# What is being asked
All lines below containing the string "swatch" are to be copied.

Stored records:
Start of Block

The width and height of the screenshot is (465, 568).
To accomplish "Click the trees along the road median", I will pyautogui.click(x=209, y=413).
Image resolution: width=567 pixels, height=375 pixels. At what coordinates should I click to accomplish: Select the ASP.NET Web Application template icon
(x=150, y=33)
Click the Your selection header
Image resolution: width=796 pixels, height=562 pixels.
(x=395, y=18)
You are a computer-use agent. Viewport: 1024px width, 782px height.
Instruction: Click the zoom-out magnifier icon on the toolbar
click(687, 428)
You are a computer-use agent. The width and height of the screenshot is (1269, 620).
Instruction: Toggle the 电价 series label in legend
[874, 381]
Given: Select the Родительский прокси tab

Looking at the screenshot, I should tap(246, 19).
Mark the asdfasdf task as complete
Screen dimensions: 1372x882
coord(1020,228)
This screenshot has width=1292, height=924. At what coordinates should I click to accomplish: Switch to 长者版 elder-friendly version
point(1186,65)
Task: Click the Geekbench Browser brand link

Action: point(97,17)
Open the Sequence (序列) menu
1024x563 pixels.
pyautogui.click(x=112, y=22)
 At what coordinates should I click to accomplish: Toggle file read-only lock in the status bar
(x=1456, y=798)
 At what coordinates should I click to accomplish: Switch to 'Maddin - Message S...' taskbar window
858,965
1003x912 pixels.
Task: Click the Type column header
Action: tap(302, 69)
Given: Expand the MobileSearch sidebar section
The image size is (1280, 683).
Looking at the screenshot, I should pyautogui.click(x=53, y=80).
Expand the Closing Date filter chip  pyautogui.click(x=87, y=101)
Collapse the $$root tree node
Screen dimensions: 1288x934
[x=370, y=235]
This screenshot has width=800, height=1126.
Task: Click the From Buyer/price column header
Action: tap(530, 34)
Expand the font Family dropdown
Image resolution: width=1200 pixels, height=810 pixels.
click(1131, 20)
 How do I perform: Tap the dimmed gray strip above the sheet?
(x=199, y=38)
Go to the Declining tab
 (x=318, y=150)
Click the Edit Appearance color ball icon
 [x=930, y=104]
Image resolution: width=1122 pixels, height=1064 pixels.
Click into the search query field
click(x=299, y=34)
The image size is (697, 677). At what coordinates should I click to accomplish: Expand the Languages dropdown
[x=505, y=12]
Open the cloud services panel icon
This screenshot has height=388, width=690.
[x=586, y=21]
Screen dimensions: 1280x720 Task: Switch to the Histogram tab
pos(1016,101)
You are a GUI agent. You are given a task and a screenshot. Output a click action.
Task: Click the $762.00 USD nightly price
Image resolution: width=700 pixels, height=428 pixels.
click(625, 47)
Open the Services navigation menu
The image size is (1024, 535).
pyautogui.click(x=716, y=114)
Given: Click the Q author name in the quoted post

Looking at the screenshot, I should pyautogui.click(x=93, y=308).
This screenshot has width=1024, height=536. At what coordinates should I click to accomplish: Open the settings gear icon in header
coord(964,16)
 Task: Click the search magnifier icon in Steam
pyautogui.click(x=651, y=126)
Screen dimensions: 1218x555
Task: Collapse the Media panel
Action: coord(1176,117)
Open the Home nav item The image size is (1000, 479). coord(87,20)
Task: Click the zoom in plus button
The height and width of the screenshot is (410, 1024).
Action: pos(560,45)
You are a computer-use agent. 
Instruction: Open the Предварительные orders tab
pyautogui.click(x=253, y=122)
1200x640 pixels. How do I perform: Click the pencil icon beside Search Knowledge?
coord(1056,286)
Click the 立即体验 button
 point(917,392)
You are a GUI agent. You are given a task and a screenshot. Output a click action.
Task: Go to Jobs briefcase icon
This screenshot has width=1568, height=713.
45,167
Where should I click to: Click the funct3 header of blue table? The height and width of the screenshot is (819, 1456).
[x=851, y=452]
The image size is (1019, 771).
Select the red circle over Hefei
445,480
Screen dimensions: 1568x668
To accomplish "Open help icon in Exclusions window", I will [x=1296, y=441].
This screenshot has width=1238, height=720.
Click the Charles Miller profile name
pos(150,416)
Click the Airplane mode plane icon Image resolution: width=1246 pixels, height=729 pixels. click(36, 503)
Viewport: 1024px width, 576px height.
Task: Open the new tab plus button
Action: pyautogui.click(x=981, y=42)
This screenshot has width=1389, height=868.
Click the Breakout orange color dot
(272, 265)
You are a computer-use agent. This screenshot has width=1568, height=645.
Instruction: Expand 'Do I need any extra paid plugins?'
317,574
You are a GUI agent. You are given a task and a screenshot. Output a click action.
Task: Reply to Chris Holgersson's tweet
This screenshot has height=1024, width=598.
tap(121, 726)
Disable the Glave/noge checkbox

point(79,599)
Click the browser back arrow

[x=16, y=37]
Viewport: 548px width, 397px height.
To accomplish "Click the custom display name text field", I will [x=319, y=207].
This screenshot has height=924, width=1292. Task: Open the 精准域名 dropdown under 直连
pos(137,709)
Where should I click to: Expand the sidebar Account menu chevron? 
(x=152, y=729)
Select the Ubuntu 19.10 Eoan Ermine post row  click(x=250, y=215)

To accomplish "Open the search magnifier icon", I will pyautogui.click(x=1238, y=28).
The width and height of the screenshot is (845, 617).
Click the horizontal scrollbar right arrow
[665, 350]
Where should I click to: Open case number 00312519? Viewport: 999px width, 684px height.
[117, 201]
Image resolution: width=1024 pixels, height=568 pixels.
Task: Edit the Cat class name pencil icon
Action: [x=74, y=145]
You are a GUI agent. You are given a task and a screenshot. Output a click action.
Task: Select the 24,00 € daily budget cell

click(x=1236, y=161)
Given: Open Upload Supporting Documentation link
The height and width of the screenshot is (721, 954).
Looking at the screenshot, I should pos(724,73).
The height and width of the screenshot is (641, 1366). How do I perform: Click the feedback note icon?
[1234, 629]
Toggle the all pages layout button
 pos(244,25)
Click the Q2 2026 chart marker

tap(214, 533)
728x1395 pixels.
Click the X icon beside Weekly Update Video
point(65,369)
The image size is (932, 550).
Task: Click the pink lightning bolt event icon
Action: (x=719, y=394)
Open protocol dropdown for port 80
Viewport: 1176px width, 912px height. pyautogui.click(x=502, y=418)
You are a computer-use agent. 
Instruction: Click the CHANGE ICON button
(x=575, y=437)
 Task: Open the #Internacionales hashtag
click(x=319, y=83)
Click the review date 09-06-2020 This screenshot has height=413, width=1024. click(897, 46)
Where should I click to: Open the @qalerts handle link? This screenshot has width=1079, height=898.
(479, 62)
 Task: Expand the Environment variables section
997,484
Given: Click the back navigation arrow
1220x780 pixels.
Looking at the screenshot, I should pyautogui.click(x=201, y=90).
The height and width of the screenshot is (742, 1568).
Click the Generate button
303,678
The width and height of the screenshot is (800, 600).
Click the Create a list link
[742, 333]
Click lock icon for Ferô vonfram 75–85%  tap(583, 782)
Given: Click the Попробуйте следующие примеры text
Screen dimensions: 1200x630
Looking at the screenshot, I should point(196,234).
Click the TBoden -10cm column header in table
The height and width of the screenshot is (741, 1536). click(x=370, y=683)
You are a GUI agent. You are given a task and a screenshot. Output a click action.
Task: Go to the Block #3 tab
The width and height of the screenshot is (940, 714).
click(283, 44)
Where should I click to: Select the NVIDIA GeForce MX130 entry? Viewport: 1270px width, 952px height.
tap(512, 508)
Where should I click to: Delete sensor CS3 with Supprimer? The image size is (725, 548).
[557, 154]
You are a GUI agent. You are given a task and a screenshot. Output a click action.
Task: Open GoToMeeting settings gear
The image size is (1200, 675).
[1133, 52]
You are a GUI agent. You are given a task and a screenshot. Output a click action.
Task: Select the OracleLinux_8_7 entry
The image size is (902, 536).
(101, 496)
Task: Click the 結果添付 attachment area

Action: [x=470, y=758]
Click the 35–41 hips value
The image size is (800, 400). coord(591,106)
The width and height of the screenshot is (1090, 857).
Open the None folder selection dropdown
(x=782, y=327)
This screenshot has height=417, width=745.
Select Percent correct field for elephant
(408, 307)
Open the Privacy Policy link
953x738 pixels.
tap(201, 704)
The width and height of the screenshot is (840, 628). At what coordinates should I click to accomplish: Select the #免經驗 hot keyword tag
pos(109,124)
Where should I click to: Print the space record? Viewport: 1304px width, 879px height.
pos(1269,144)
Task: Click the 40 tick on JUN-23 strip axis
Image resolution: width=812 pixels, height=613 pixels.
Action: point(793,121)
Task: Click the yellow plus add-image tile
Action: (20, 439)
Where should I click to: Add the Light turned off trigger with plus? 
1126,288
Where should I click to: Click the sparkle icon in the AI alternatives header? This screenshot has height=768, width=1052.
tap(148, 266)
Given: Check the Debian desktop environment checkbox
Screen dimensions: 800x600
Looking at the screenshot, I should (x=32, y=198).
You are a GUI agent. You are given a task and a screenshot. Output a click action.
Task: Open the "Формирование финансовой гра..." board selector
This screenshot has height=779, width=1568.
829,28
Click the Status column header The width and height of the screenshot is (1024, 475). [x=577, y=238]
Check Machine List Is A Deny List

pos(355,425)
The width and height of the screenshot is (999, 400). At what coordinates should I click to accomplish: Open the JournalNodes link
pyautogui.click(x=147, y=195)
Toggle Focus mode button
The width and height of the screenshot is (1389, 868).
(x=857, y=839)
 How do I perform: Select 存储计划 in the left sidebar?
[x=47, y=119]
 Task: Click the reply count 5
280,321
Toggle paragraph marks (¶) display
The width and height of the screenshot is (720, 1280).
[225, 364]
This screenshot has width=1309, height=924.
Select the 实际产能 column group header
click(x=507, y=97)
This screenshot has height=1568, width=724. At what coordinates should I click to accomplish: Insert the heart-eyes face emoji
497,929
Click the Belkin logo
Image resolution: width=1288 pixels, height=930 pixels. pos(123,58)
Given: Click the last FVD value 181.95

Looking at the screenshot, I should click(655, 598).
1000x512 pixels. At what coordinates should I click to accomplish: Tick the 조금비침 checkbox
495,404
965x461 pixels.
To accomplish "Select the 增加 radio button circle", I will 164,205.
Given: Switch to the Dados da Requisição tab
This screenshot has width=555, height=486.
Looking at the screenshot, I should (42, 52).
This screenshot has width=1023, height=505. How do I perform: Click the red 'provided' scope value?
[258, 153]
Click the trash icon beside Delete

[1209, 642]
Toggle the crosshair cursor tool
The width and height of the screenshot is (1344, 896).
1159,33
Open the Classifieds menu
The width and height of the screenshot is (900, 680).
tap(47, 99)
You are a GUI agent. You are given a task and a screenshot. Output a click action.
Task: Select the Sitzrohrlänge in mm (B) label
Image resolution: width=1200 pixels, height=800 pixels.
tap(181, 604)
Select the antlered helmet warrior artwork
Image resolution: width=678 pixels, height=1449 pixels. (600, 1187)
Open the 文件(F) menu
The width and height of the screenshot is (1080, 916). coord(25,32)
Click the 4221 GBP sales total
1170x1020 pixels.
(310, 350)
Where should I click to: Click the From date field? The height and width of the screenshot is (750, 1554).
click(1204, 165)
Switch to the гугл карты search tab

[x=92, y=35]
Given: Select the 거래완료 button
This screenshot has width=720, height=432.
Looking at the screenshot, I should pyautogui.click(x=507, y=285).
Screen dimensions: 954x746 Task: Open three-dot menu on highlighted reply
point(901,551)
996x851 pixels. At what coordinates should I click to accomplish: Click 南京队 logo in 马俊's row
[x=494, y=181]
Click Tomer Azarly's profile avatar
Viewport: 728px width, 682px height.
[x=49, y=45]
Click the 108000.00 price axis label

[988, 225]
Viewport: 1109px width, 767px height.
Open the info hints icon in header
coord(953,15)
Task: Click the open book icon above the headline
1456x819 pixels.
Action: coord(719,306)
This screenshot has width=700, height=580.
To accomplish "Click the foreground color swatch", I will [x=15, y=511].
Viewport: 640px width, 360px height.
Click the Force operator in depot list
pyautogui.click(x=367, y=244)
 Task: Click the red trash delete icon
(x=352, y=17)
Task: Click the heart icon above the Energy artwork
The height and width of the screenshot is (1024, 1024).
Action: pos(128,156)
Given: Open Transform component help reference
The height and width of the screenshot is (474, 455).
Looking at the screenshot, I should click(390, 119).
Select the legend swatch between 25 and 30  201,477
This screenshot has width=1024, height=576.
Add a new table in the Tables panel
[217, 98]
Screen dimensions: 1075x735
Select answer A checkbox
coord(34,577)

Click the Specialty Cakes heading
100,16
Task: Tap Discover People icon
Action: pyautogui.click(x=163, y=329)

End of Block

# Answer space
To accomplish "Click the foreground color swatch", I will [x=15, y=511].
Select the legend swatch between 25 and 30  201,477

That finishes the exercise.